Petit Rouge

La plaine du Kantô - Kazuo Kamimura

05/04/2024

TAGS: kamimura, bd, manga, japon

Cela faisait un bon moment que j’avais ce manga en stock. Le style si particulier et si fin de Kamimura m’avait presque manqué. Il raconte l'histoire de Kinta, un jeune garçon orphelin dont le grand-père a recueilli un aviateur américain dans un Japon rural qui vient tout juste de perdre la guerre. Kinta croise la route de Ginko, un garçon qui se fait passer pour une fille et s’est toujours sentie comme telle. Sa mère vient de se faire assassiner lors d'une séance de sexe sadomasochiste. Le ton est donné: Kamimura raconte sans tabous l'enfance loin d'être insouciante de ces deux enfants. Mais pour autant, la poésie est partout pour cet auteur, chez les paysans et la nature.

Quand on me demande pourquoi j'écris des gekigas, j'ai envie de répondre : "Parce que j'ai envie de peindre des paysages." Parce que je suis persuadé que ce qui marque le plus une personne, ce ne sont pas tant ses expériences passées que les paysages dans lesquels elle a vécu. Mon horizon, c'est ma jeunesse passée dans ce coin reculé de la plaine du Kantô. (Kazuo Kamimura)

Le grand-père de Kinta décédé, il est recueilli par un ami de la famille et quitte la campagne du Kantô pour Tokyo. Ce père de substitution est un peintre de bondage moustachu, Yanagawa Ôgumo, qui prend pour femme une prostituée. Kinta perd sa virginité avec une de ses amies prostituée. Il fait l'expérience de la sexualité sous toutes ses formes et tombe amoureux d’une collègue de classe. Ginko, qui a commencé à travailler dans un bar à travestis, retrouve Kinta à Tokyo.

Même pour naître, je n’ai pas demandé l’aide de ma mère ! Je suis sorti de son ventre par mes propres forces ! (Yanagawa)

Le deuxième tome de la série décrit l'adolescence de Kinta. Il semble lassé de traîner avec autant de pervers. On le voit grandir et développer une certaine amertume au fil du temps. L'amour et le sexe le déçoivent, il devient mélancolique. Graphiste dans une agence, il peine à trouver pleinement sa voie.

Il est des hommes et des femmes qui s'attachent à sublimer le sexe en l'élevant au rang d'art. Il est aussi des odeurs de sexe qui, quoi qu'on fasse, ne veulent pas partir. (Kinta)

** DONNÉES BRUTES **

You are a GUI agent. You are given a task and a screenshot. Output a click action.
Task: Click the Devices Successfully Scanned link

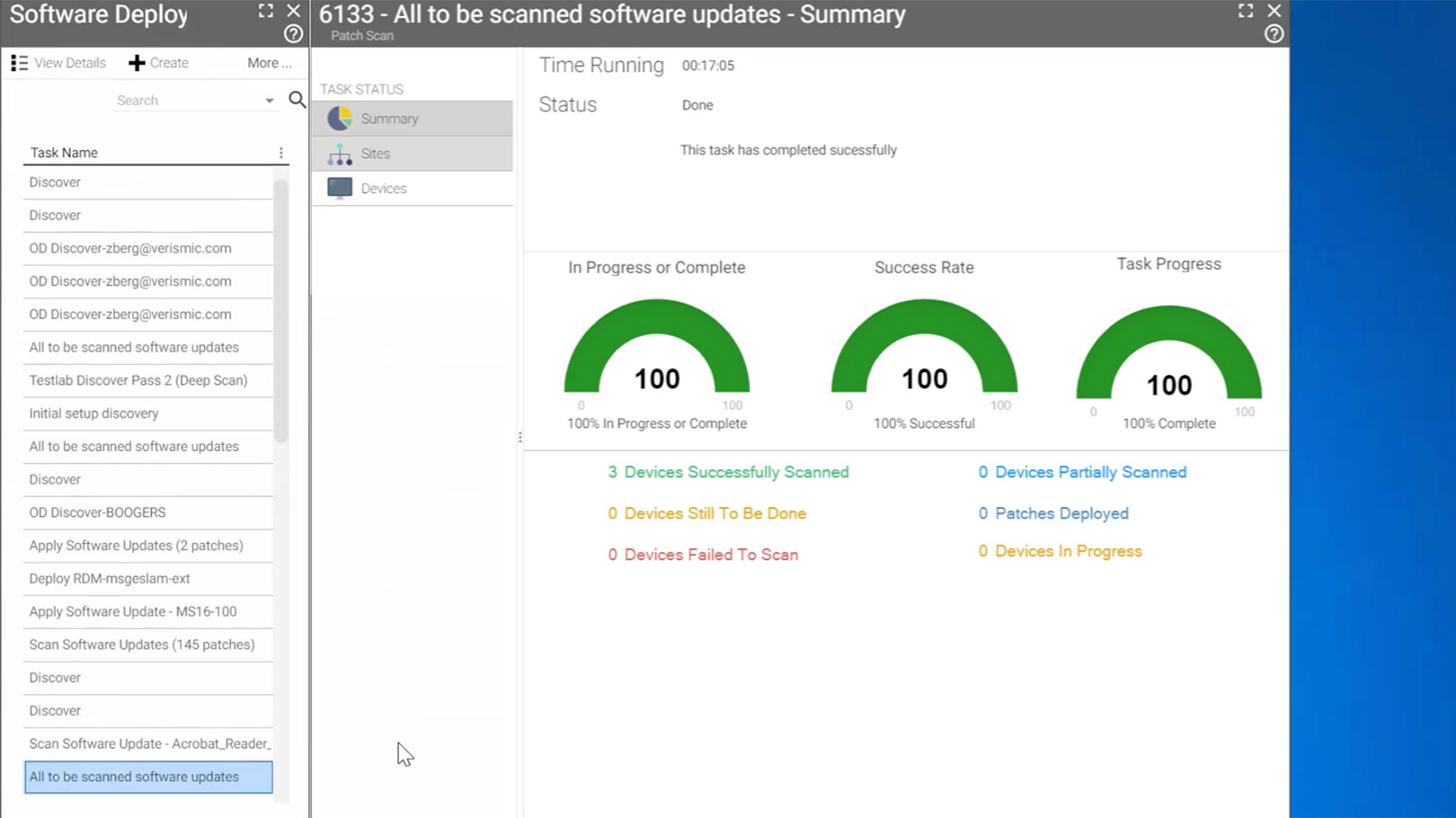click(728, 471)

** LISTE DES TÂCHES **
1. D'après la critique du manga La plaine du Kantô, quel métier Kinta exerce-t-il dans le deuxième tome ?
2. Recopiez fidèlement le passage de la critique du manga La plaine du Kantô qui va de « Cela faisait un » jusqu'à « et la nature. ».
3. Prolongez la critique du manga La plaine du Kantô à partir de sa dernière phrase.

** CORRIGÉ DES EXERCICES **
1. Il est graphiste dans une agence.

2.
Cela faisait un bon moment que j’avais ce manga en stock. Le style si particulier et si fin de Kamimura m’avait presque manqué. Il raconte l'histoire de Kinta, un jeune garçon orphelin dont le grand-père a recueilli un aviateur américain dans un Japon rural qui vient tout juste de perdre la guerre. Kinta croise la route de Ginko, un garçon qui se fait passer pour une fille et s’est toujours sentie comme telle. Sa mère vient de se faire assassiner lors d'une séance de sexe sadomasochiste. Le ton est donné: Kamimura raconte sans tabous l'enfance loin d'être insouciante de ces deux enfants. Mais pour autant, la poésie est partout pour cet auteur, chez les paysans et la nature.

3.
Le troisième tome voit Kinta tenter de développer son talent artistique. Ayant trouvé un travail en tant que graphiste, et sous l'influence de Yanagawa, il se met lui aussi à peindre. Il semble à la fois blasé par son entourage mais retrouve parfois de l'intérêt à la vie en se retrouvant tout simplement émerveillé par un arbre en fleur, qu’il peut décider de peindre. Reste que Kinta éprouve un dégoût de la perversion, qui se manifeste notamment chez Yanagawa. Je trouve d'ailleurs bien étrange ces japonais qui acceptent, voire glorifient, la culture du viol…

A-t-on déjà vu un homme ne pas prendre son pied pendant un viol ? (Yanagawa)

Kinta croise la route de la belle Kyoko. Mais il décide rapidement de la fuir, car il la sent dangereuse pour lui. Il tombe pourtant amoureux d’elle, mais son instinct de préservation le pousse à la fuir. Il lui est impossible de s'abandonner à l'amour.

Je dois la quitter avant qu’elle ne me jette. Je dois fuir avant qu’elle ne me détruise. (Kinta)

De son côté, Ginko est amoureuse de Kinta depuis si longtemps qu’elle a du mal à accepter qu’il puisse se marier ou avoir des enfants avec quelqu'un d'autre qu'elle. En tant que personne homosexuelle elle devient de plus en plus amère.

Les gens comme moi ne peuvent pas envisager de mener une vie pareille. (Ginko)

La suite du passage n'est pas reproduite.